Interested in more discussions like this? Go to the Prostate Cancer Support Group.
The Gleasons aren't listed nor are they specified in the criteria for admission. Look at criteria for admission to the study and see
NCT05588128
None were specified as a criteria. Mine was 3+4
look up entrance criteria for the clinical trial
I'm sure the reviewers for the trial have all that info and it'll be revealed when the results are published. But until then it's my understanding even Dr Madan is blinded from that detail to insure there's no question about the impartiality of the trial. No butcher's thumb on the scale.
Thanks for the heads up
I guess the fool proof way to comply with the standard is to simply alert readers to AI and suggest how they might get info on the trial there
Suggest you AI Google your question. I have and recieved a very thorough response. It's important to also ask "If the PSA flattens or changes trajectory, why and how does it do so?" Also be sure to click on the paper clip images to access the basis for the AI answers.
Good luck!!
Here is a recent (June 2025) video interview with Dr Madan (URO Today) titled, "PSMA PET in Biochemical Recurrence: When to Treat vs When to Wait - Ravi Madan”. Glad to see someone questioning some or the treatment orthodoxies and pursuing those questions with a clinical trial.

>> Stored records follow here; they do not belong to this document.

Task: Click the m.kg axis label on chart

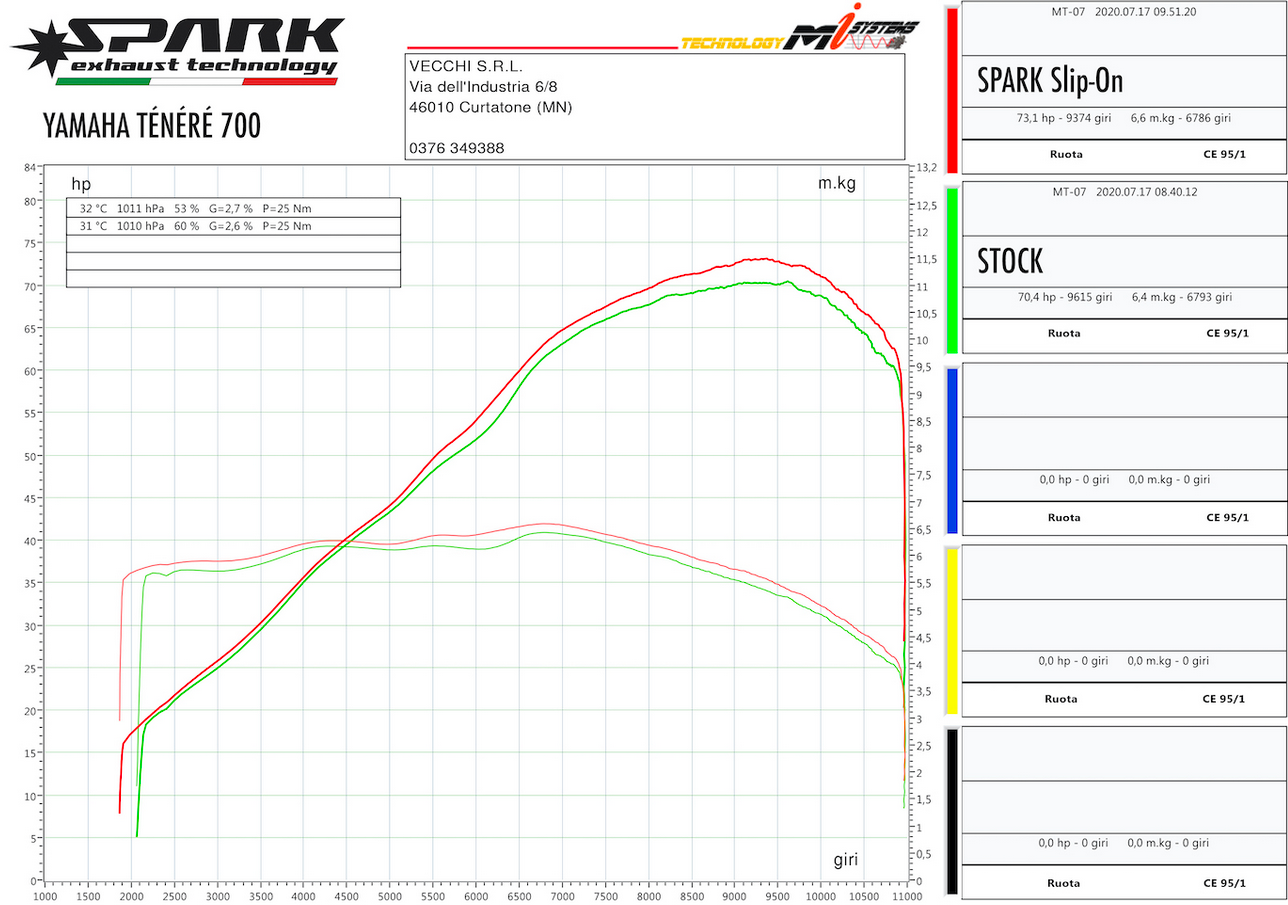Action: [836, 183]
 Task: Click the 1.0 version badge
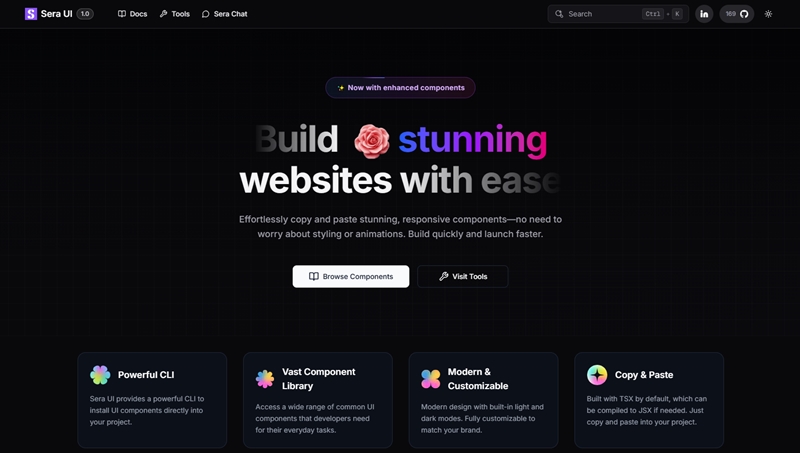point(85,14)
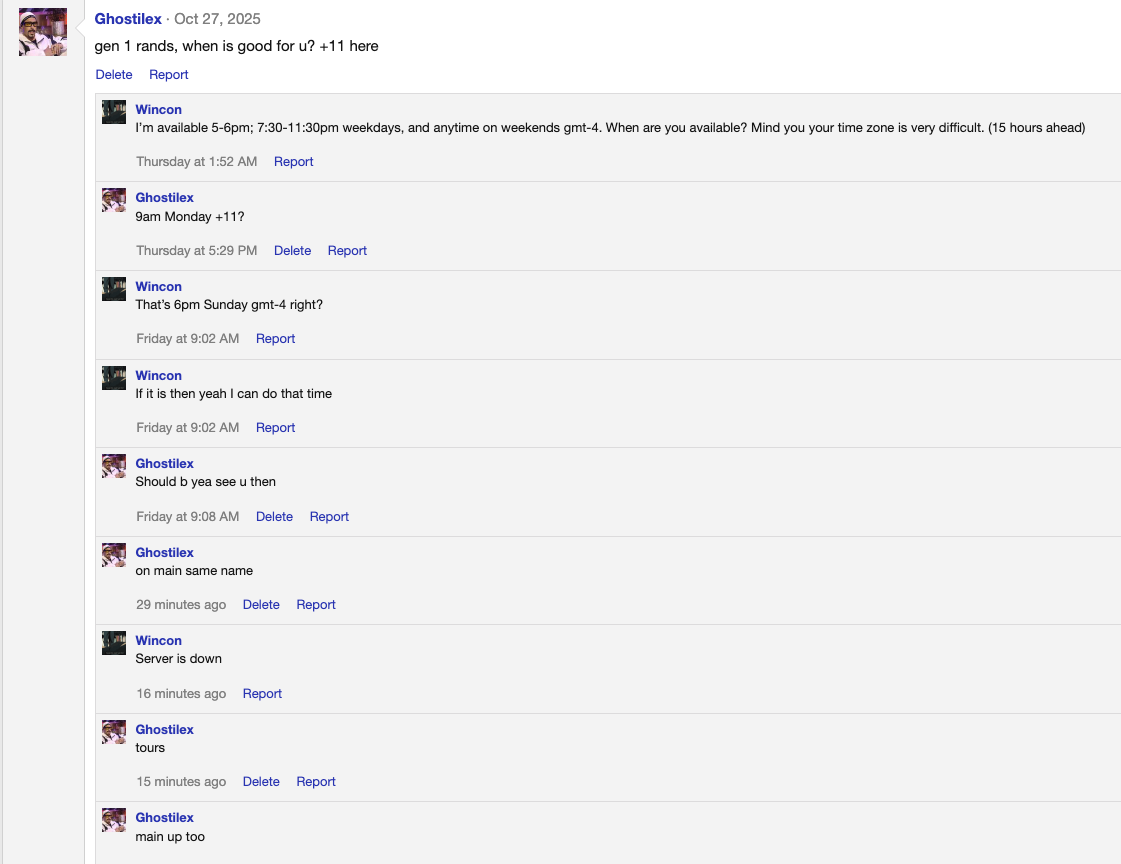Open Ghostilex's avatar on the top post
The width and height of the screenshot is (1121, 864).
pos(42,31)
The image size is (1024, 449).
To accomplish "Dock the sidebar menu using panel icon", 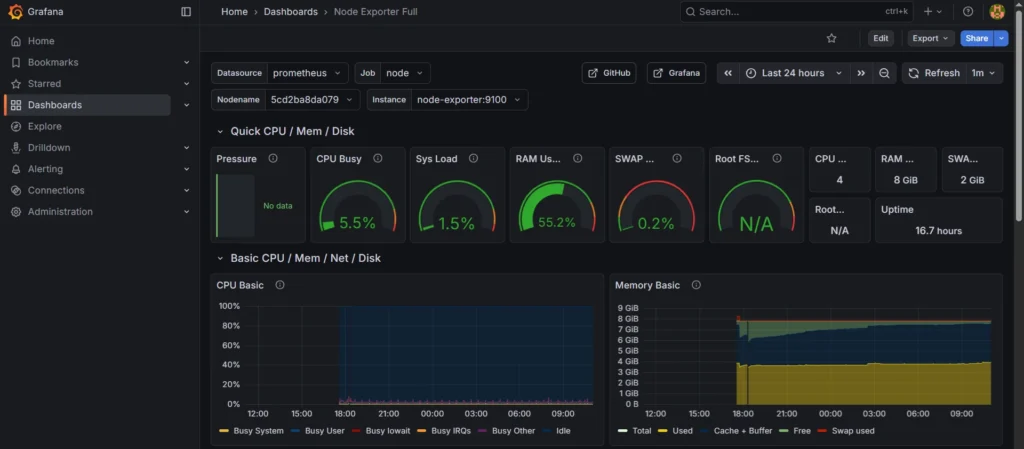I will (x=186, y=12).
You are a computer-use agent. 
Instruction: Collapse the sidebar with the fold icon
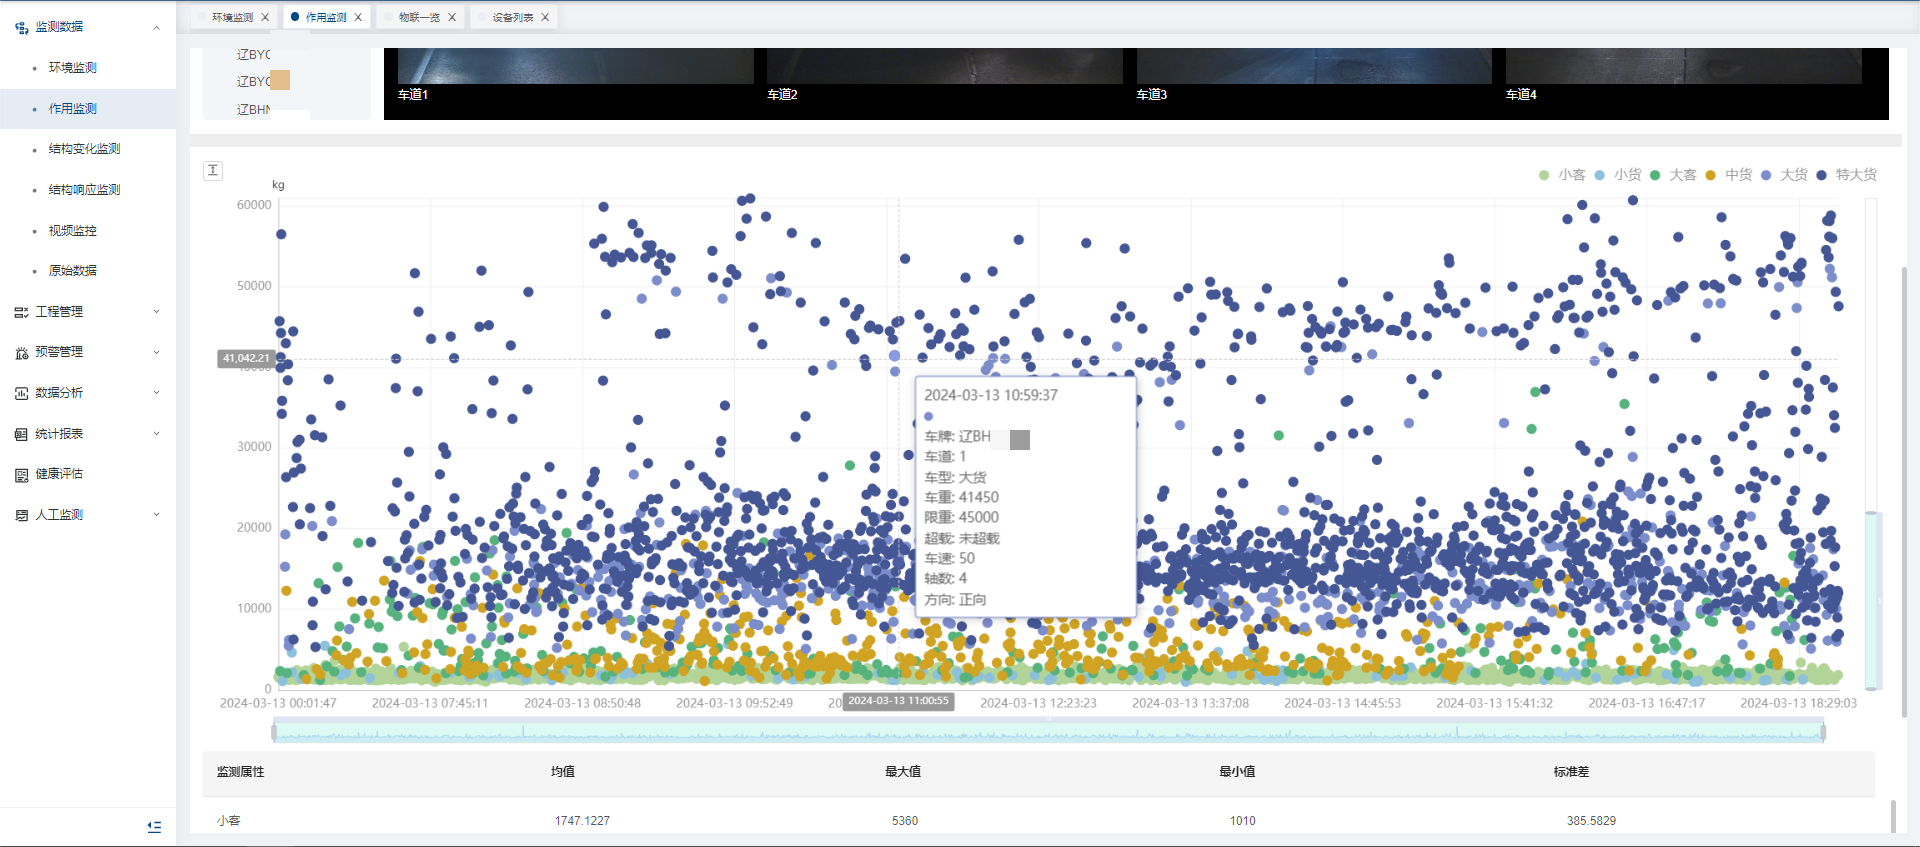[x=154, y=827]
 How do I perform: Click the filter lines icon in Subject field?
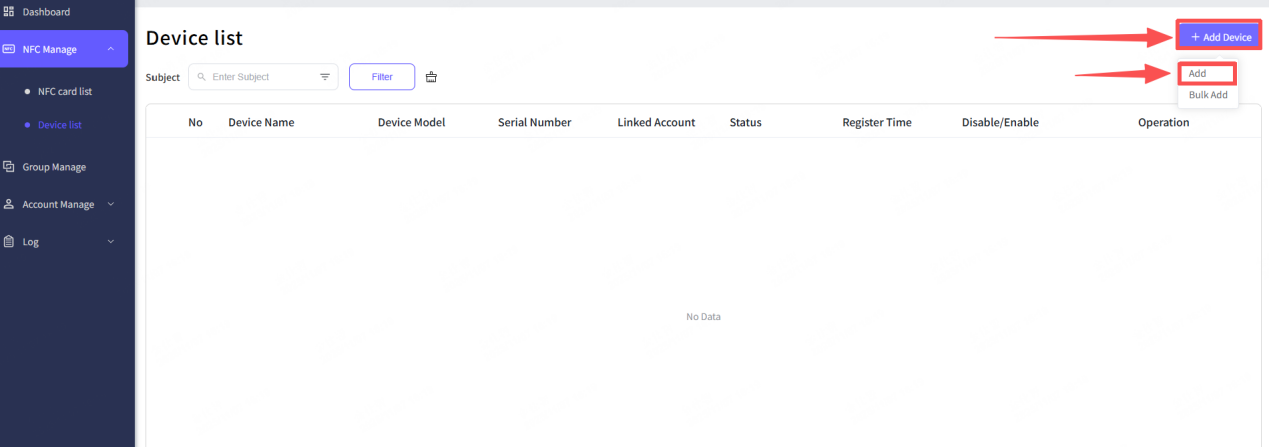[x=325, y=77]
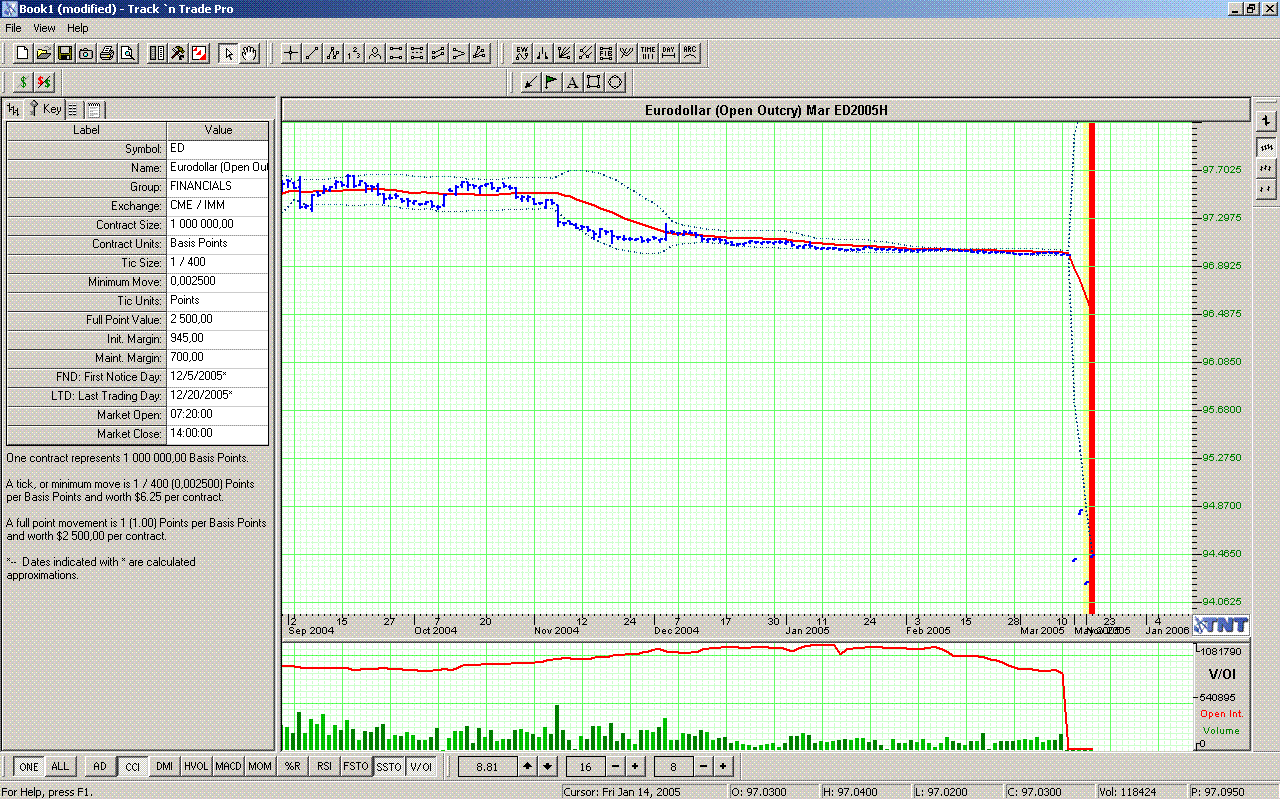Decrease the 16 period value
1280x800 pixels.
[614, 767]

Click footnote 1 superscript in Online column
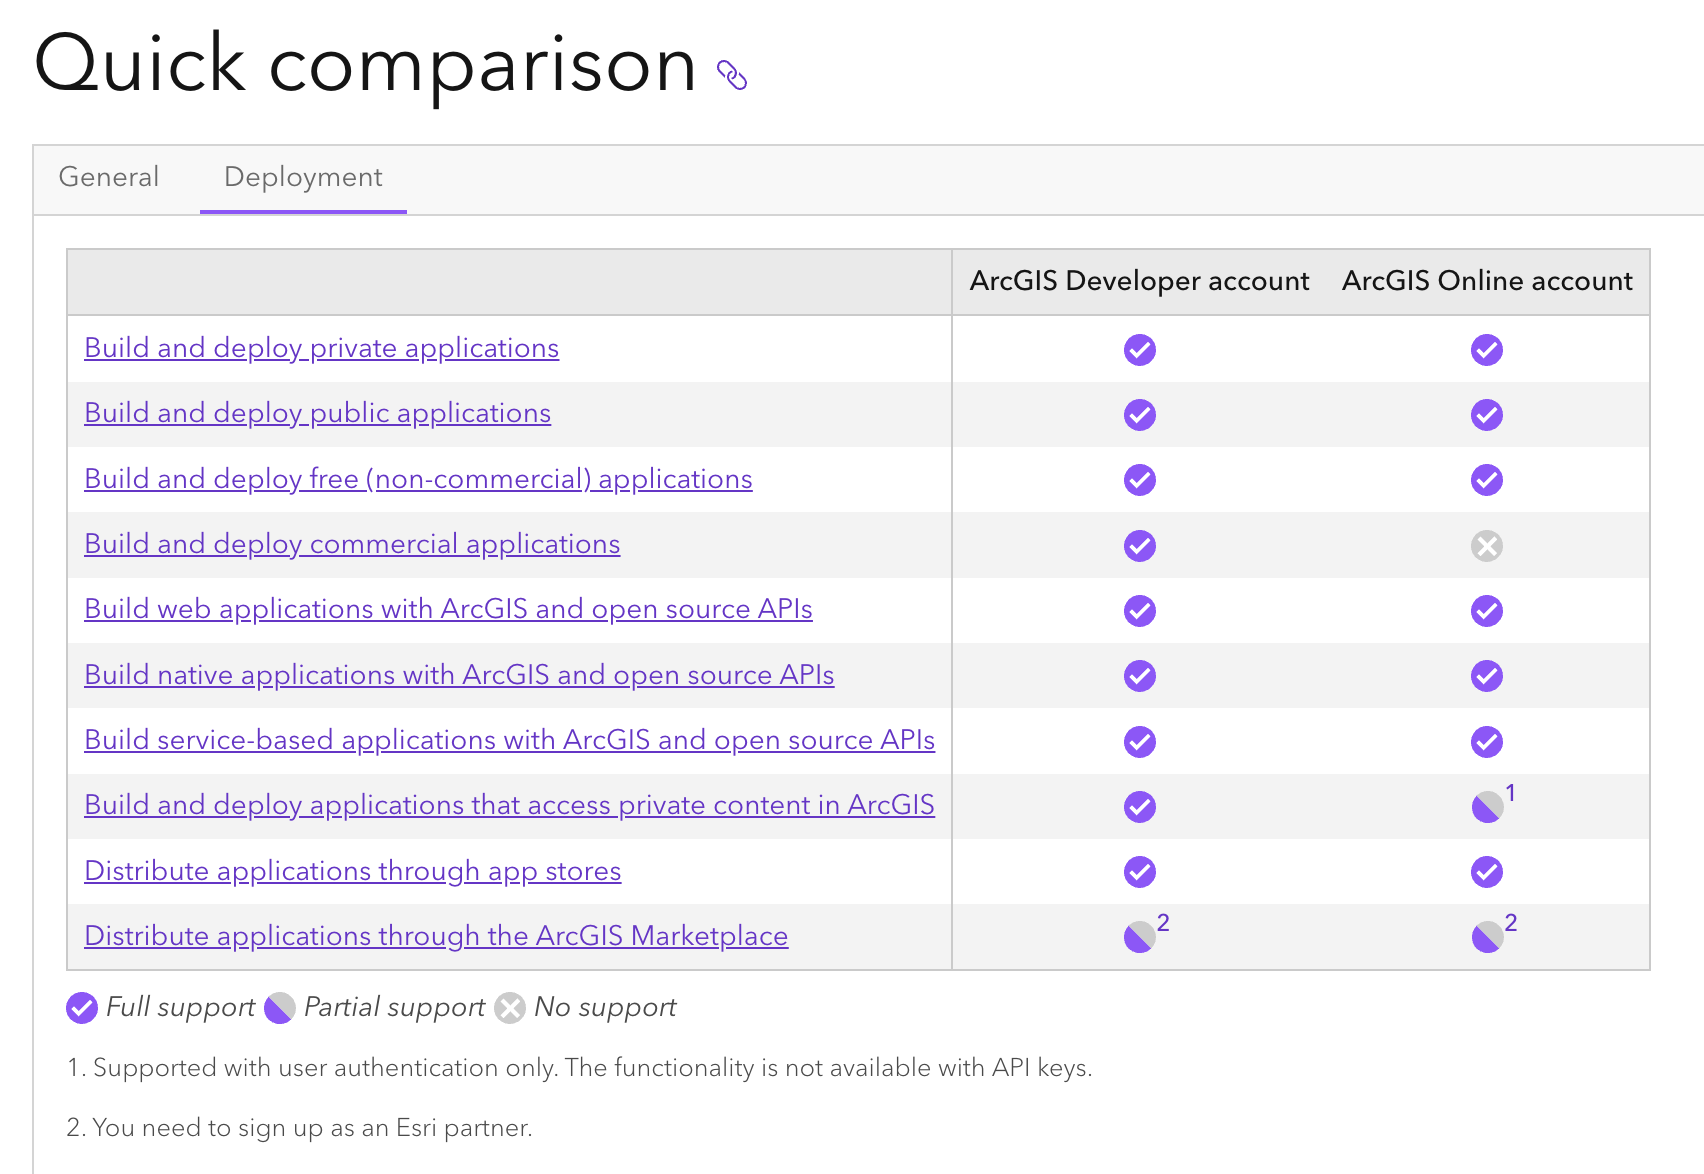click(1510, 793)
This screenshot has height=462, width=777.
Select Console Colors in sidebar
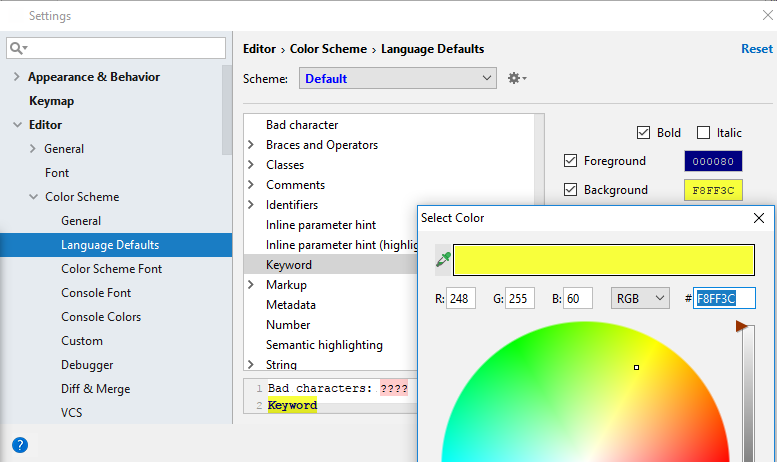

https://www.urotoday.com/categories-media/2757-urology-tube-video-channels/asco-2025-vl/4947-psma-pet-in-biochemical-recurrence-when-to-treat-vs-when-to-wait-ravi-madan.html
Jeff - I have had buddies stop and start ADT several times . It seems to make ADT more effective for MUCH longer (10-15 years + ) . Just my experience in observing them . I got Salvage radiation 3 years after my operation at PSA 0.14 but never had ADT for some reason. Drs indicated I did not need ADT and in my case it would not be recommended . Now my PSA is 0.061- 0.032 in that range . Dr think that I have some healthy cells in pelvic area pushing out very small micro amounts of PSA . Dr's are not worried at all and they say they see this often . Strange case I think . Thanks for your help on board ! James on Vancouver Island .
I subscribe to the theory(?) that one may be cancer undetected but never cancer free. It's just a matter of time until that little bugger wakes up. Which is why I get my PSA tested ever 3 months. The guy work up about 8 months ago. With radiation we put him back to sleep. At least for now. He ain't no Rip Van Winkle.
This is something I hear about a lot. It works quite well for some people, I know a few people that have done this two or three times and ended up having multiple metastasis. This needs to be done very carefully keeping an eye on your PSA.
The guy that runs the CSC bimonthly online Prostate cancer meetings has BRCA2 and did this a couple of times and now lights up like a Christmas tree on a PSMA pet scan. Be careful.
Now, this has got me worried!
I just came off ADT (Orgovyx) after 2 1/2 years. My PSA has been < 0.01 for 2 years (after surgery + radiation + ADT).
I darn sure don't want to risk metastasis. Got my first labs since coming off next month. As most of you have commented, if PSA starts to rise we've hopefully caught it early enough to go back to treatments.
Get monthly tests when you stop. I’ve been getting monthly test for eight years. That’s because it may come back at any time and I’m on Orgovyx and Nubeqa.
There have been studies that have shown that even people that have undetectable PSA can have metastasis growing. That one scares me.